“Have a heart, Mrs. C. I’m getting two-forty for that stocking from every house in town. The factory can’t turn out the orders fast enough at that price. An up-to-date woman like you mustn’t make a noise like before the war.”
“Leave or take.”
“You could shave an egg,” he said.
“And rush up those printed lawns. There was two in this morning, sniffing around for spring dimities.”
“Any more cotton goods? Next month, this time, you’ll be paying an advance of four cents on percales.”
“Stocked.”
“Can’t tempt you with them wash silks, Mrs. C.? Neatest little article on the market to-day.”
“No demand. They finger it up, and then buy the cotton stuffs. Every time I forget my trade hacks rock instead of clips bonds for its spending-money I get stung.”
“This here wash silk, Mrs. C., would—”
“Send me up a dress-pattern off this coral-pink sample for Selene.”
“This here dark mulberry, Mrs. C., would suit you something immense.”
“That’ll be about all.”
He flopped shut his book, snapping a rubber band about it and inserting it in an inner coat pocket.
“You ought to stick to them dark, winy shades, Mrs. C. With your coloring and black hair and eyes, they bring you out like a gipsy.

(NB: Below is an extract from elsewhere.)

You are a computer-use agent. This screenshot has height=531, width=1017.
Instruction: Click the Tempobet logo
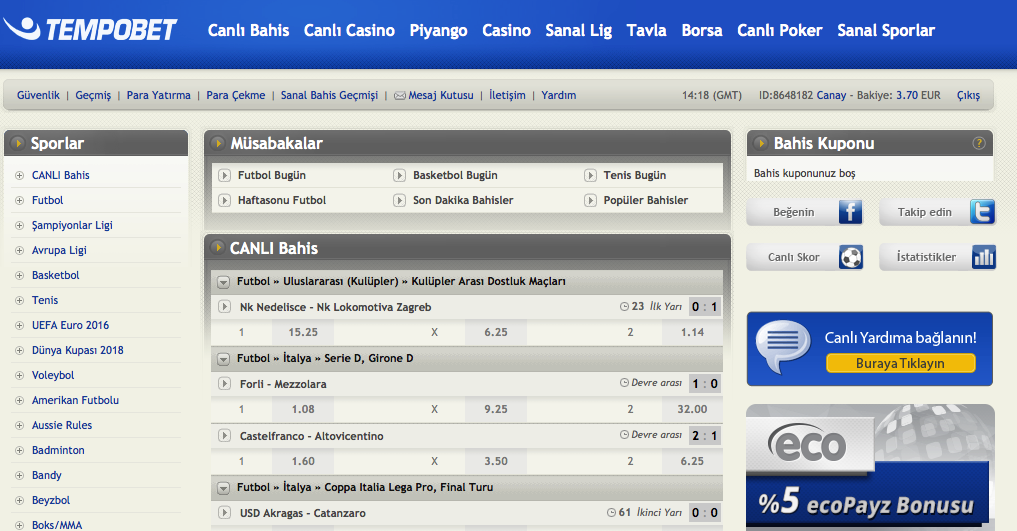pyautogui.click(x=97, y=30)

Never seen you look better than at the Y.M.H.A. entertainment.”
Quick color flowed down her open throat and into her shirtwaist. It was as if the platitude merged with the very corpuscles of a blush that sank down into thirsty soil.
“You boys,” she said, “come out here and throw in a jolly with every bill of goods. I’ll take a good fat discount instead.”
“Fact. Never seen you look better. When you got out on the floor in that stamp-your-foot kind of dance with old man Shulof, your hand on your hip and your head jerking it up, there wasn’t a girl on the floor, your own daughter included, could touch you, and I’m giving it to you straight.”
“That old thing! It’s a Russian folk-dance my mother taught me the first year we were in this country. I was three years old then, and, when she got just crazy with homesickness, we used to dance it to each other evenings on the kitchen floor.”
“Say, have you heard the news?”
“No.”
“Guess.”
“Can’t.”
“Hammerstein is bringing over the crowned heads of Europe for vaudeville.”
Mrs. Coblenz moved back a step, her mouth falling open.
“Why, Milton Bauer, in the old country a man could be strung up for saying less than that!”
“That didn’t get across. Try another. A Frenchman and his wife were traveling in Russia, and—”
“If—if you had an old mother like mine up-stairs, Milton, eating out her heart and her days and her weeks and her months over a husband’s grave somewhere in Siberia and a son’s grave somewhere in Kishinef, you wouldn’t see the joke neither.”